この玉泉院丸庭園にある「色紙短冊石垣」は通常使われない縦長に積まれた長方体の石垣が見られ、現代アートにも通ずる異色の石垣である。
三十間長屋の建物の下の石垣は「金場取残し積み」といわれ、石の縁取り加工がなされデザイン性を高めている。
石川門の升形の内部の石垣は、時代の違う時に積まれた石垣が並んでいるため異様な感じがする。一の門から見て左側は寛永の大火(1631年)の後の「粗加工積み」で、正面は宝暦の大火(1759年)で炎や熱でひどく痛んだので積み直したため「切り石積み」となっている。
石川門は、今は一の門をくぐって右に回ると二の門があるが、江戸時代の初期の絵図を見ると左に二の門があったようだ。これは本丸など城の中心部が左側にあり、石川門から石垣の石を運ぶのに近道だったからだと推測する人もいる。石川門の右側には横山家の屋敷があり、城内にはいくつかの家臣たちが居住していた。
「よみがえる金沢城」より
金沢城の石垣のほとんどは、金沢城から東へ12kmほどにある戸室山という小さな火山から採取された戸室石である。この山は今から約40万年前の噴火によって生まれた。そしてその後の岩屑なだれによって崩れ落ちた安山岩の塊が、山麓のあちこちに埋もれているのを、人々が掘り出し石材として利用するようになったのが始まりで、400年前の金沢城の石垣作りから多く使うようになったという。
戸室石は加工のしやすさから、金沢城石垣だけでなく、庭石や社寺の石造物などにも利用されている。「赤戸室石」「青戸室石」と区別されることがあるが、化学組成上に違いはなく、どちらも同じ岩石である。色調が異なるのは、単に岩石が冷える際の条件の違いによるものであり、高温で長時間空気にさらされると赤っぽくなり、短ければ青くなるという。利用する人はこの色調の違いをデザインに生かし、場に応じて使っているという。

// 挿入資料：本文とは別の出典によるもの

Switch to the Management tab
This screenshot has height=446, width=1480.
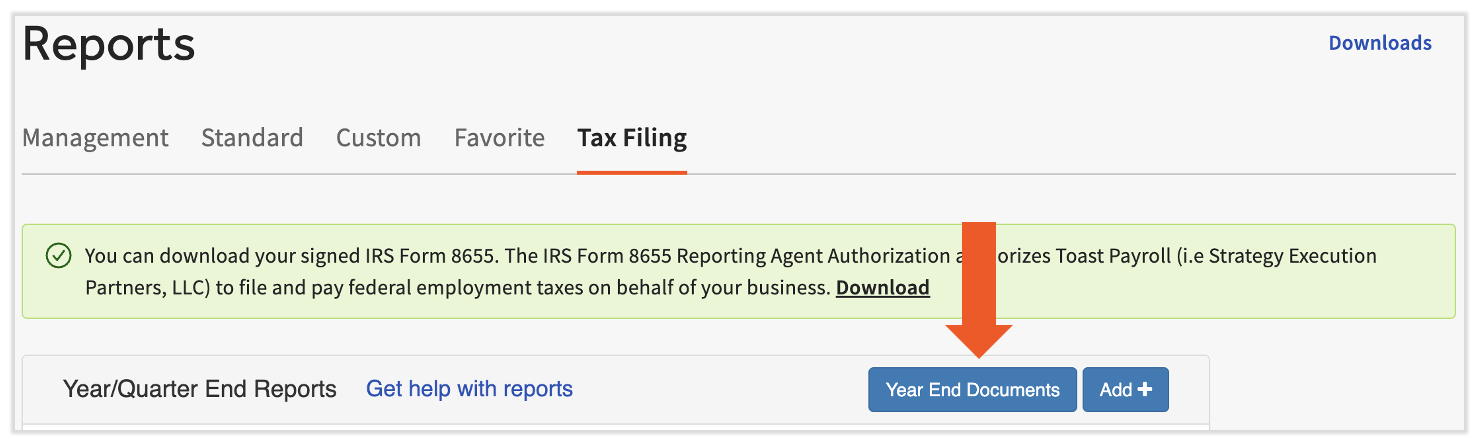click(95, 138)
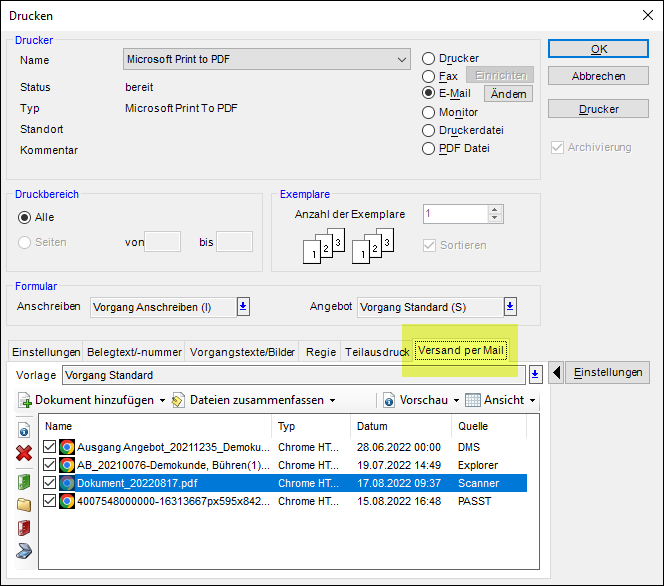Switch to the Einstellungen tab

[x=46, y=352]
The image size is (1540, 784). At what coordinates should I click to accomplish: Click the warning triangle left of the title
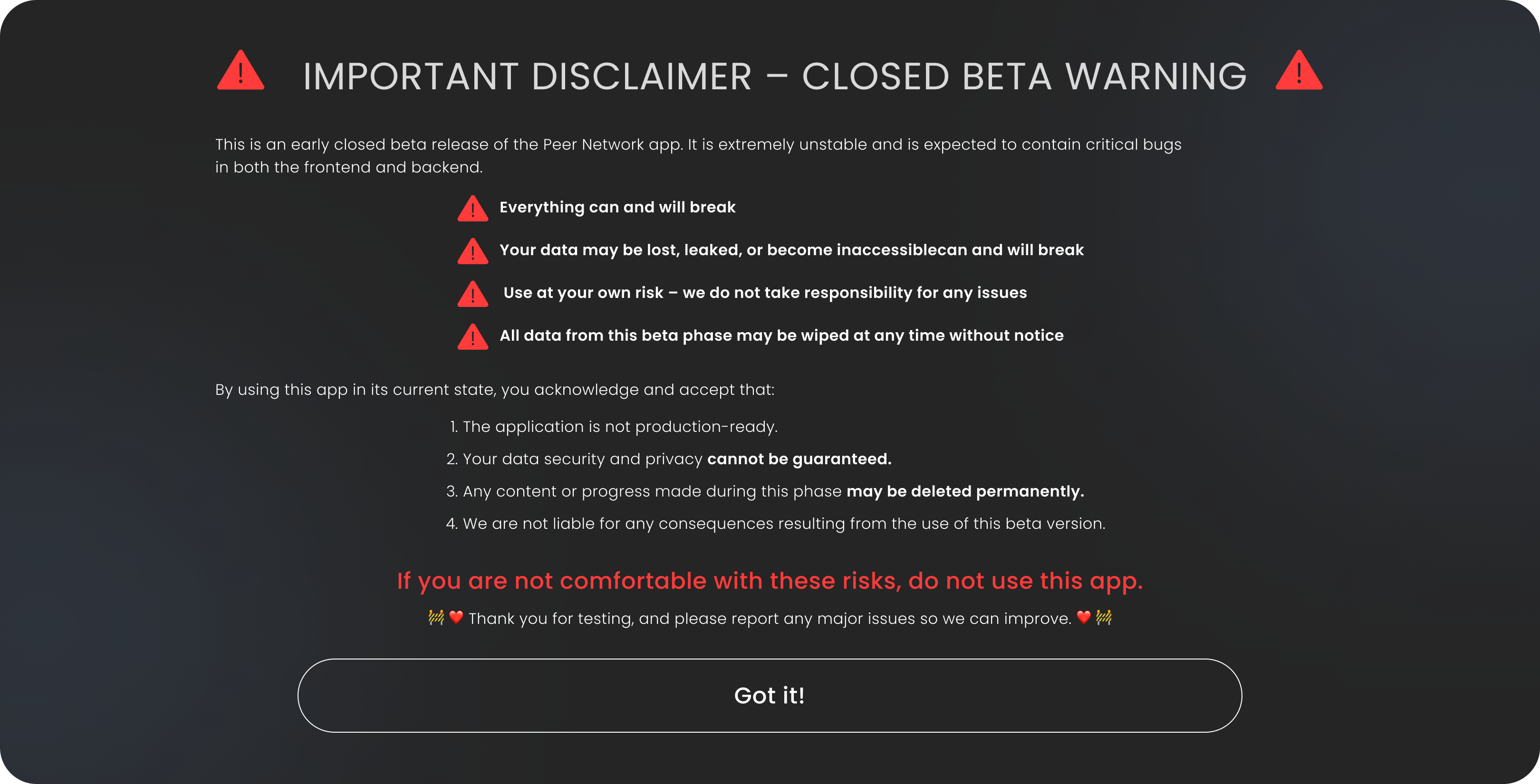241,70
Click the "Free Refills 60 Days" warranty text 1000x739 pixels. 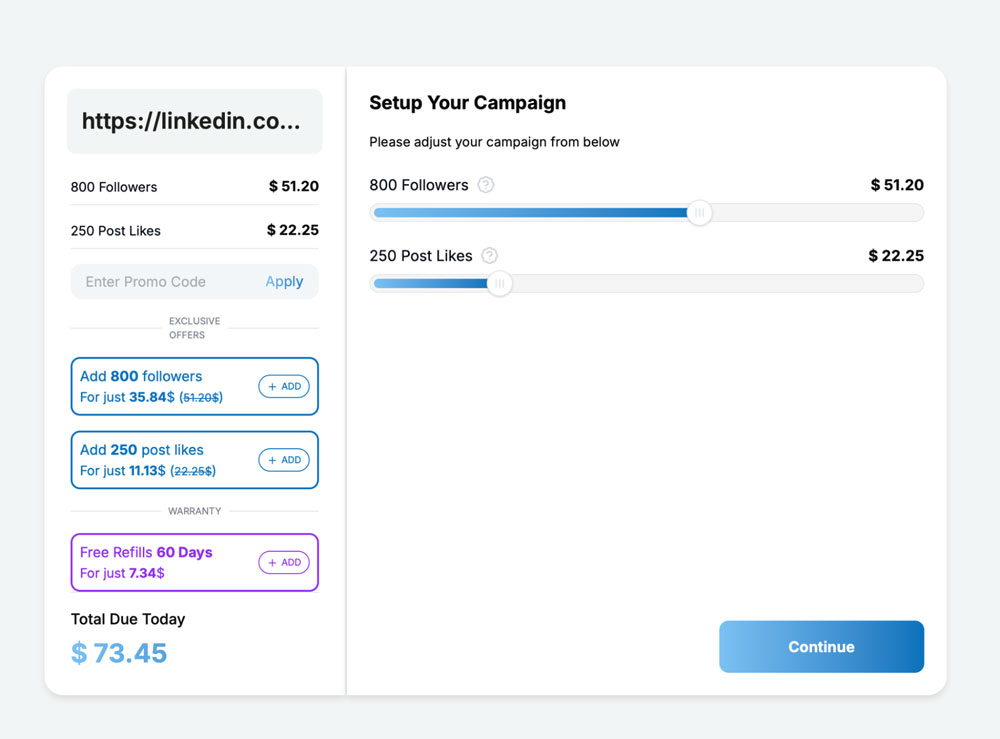point(146,553)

下図写真の兼六園さざえ山の「三重宝塔」は赤青戸室石を組み合わせた石塔である。
戸室山で採石された石は、現地での石割や石面の加工・調整が終わると、ようやく金沢城に運ばれた。小さな石なら少人数で釣り下げたり引いたりしたが、大きな石は20から30人以上の人足が、木組みに石をくくりつけて肩に担いで運んだ。さらに大きな巨石となると修羅というソリの上に乗せ。大勢で綱を引いて運んだ。修羅の下に丸太を並べて動かしたというが、坂道などは危険が付きまとったという。
「よみがえる金沢城」より
戸室石の石引きルートは大体決まっていたが、山麓付近は高低差が大きい場所があり、少なくするために等高線に沿って曲がりくねった道を通っていたが、後に新道など迂回路を作り、高低差を緩和している。田上橋で浅野川を越えると、その後が難所の牛坂で、これを上りきると小立野台地で辰巳用水を超えてから亀坂(ガメザカ)を上がると天徳院前の下馬に着く。後は一直線で石川門から金沢城に入ったという。
「よみがえる金沢城」より
早ければ二日、普通は五日間ほどかけて大石を運んだという。難所を過ぎた所で、人足達に酒やスルメを出し労をねぎらい、難所では木遣り衆の派手な衣装や掛け声で元気を出させた。熱狂と興奮の中におかないと、とてもついていけない重労働であったという。